[Source data]
__________________________________________________
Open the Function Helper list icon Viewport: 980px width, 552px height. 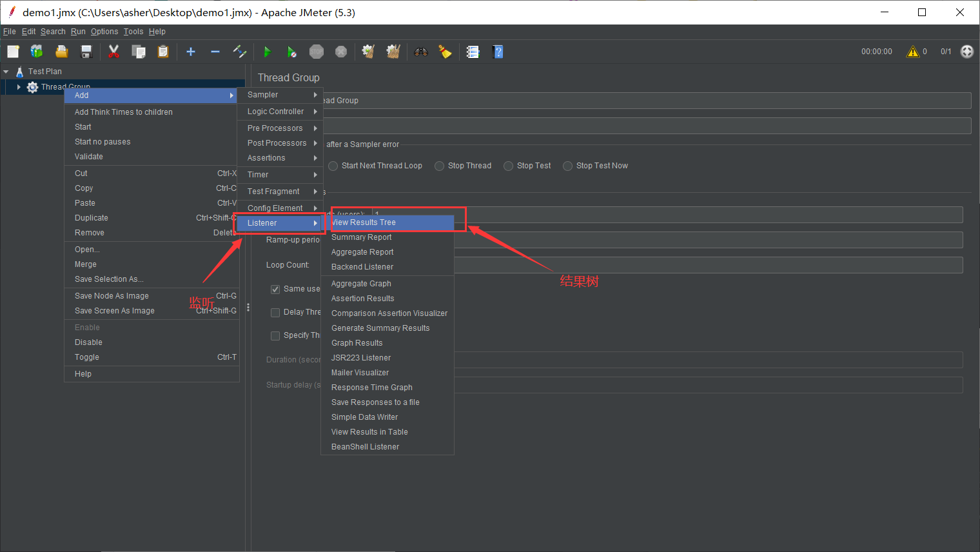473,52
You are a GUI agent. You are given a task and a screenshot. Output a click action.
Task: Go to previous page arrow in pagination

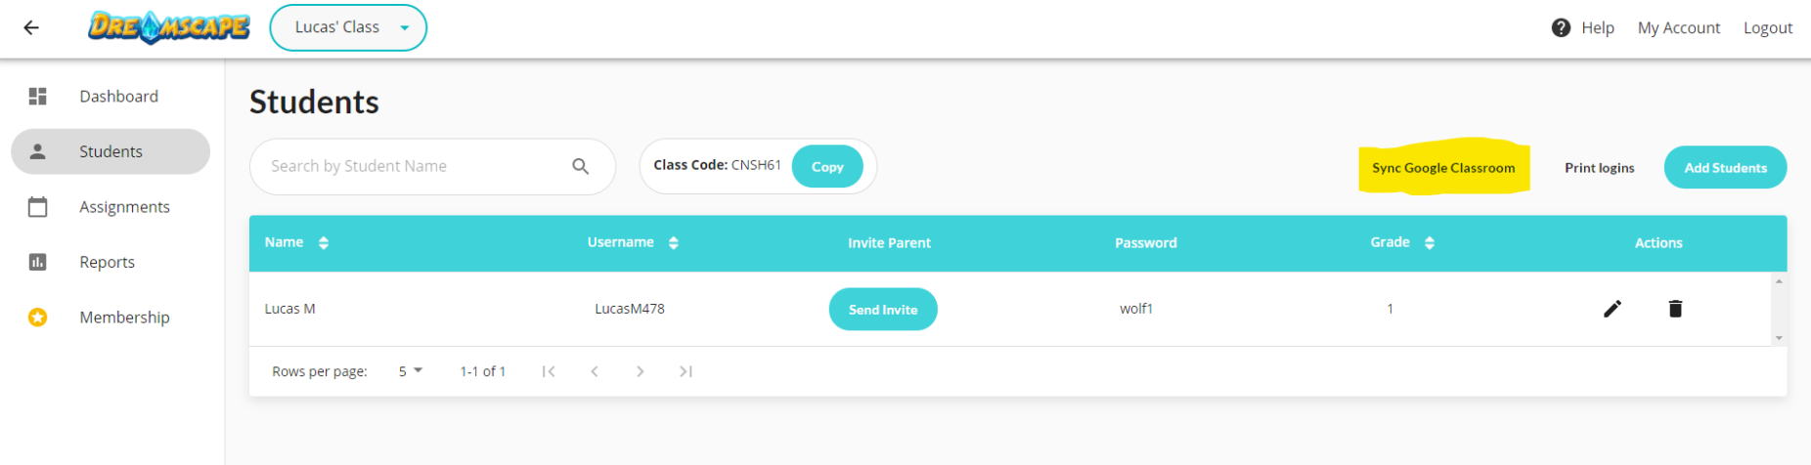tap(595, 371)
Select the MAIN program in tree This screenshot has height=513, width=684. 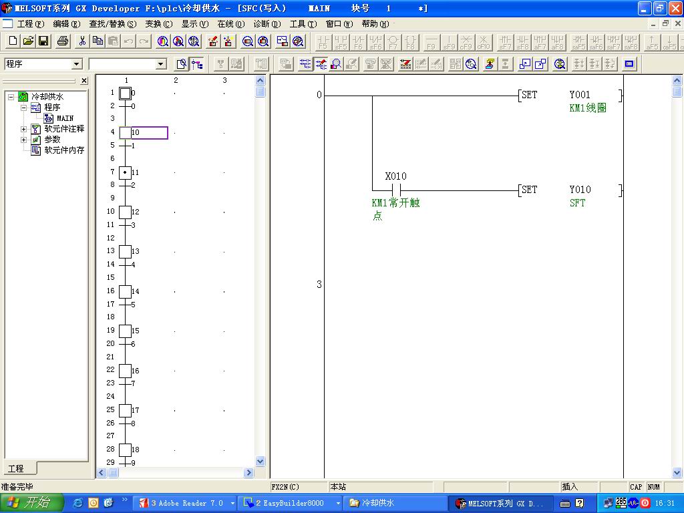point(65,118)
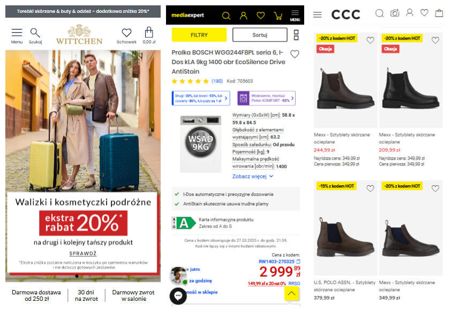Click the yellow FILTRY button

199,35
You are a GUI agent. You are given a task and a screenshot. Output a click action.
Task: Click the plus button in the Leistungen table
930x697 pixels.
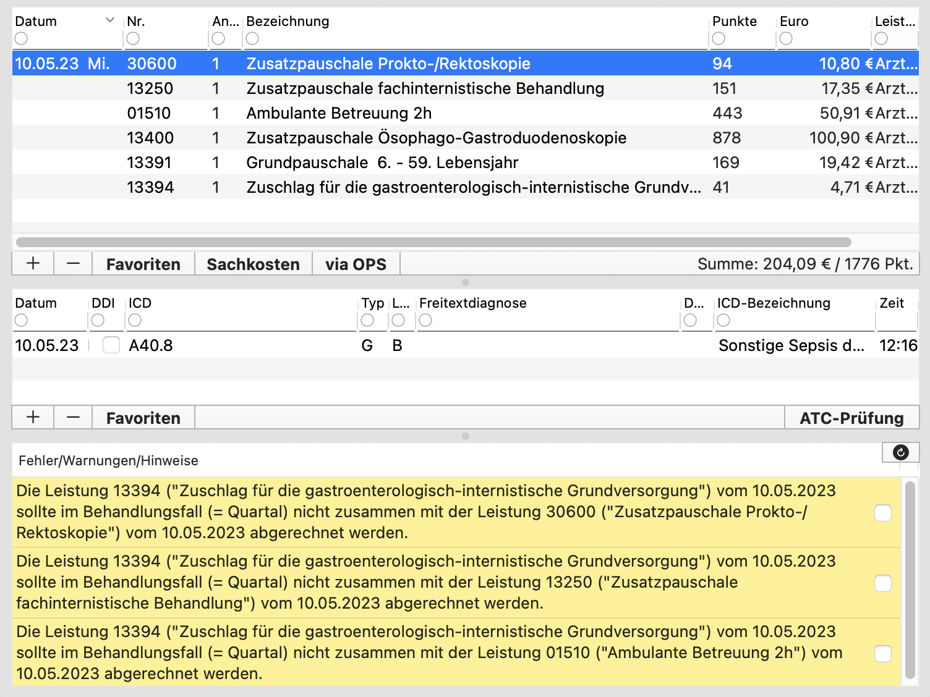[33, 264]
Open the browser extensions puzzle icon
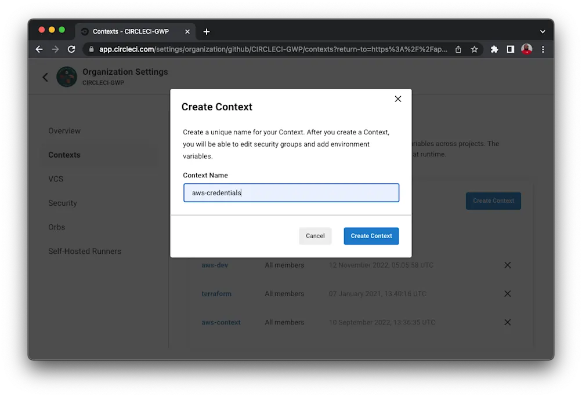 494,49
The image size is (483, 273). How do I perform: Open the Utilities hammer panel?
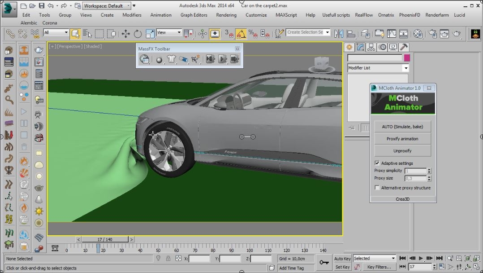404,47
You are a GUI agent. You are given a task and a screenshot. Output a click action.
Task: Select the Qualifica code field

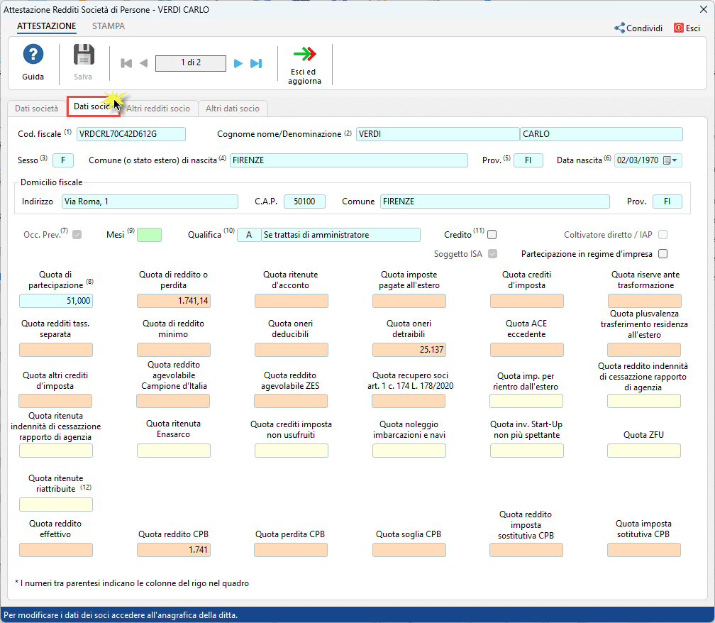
__________________________________________________
- [What you are asked to do] Could you copy exactly, and with no pictures, the lines above from the one containing "The image size" through the last line, both included?

- [Finished exercise]
The image size is (483, 273). How do I perform: Open the Utilities hammer panel?
404,47
You are a GUI agent. You are given a task and a screenshot. Output a click action.
Task: Select the Qualifica code field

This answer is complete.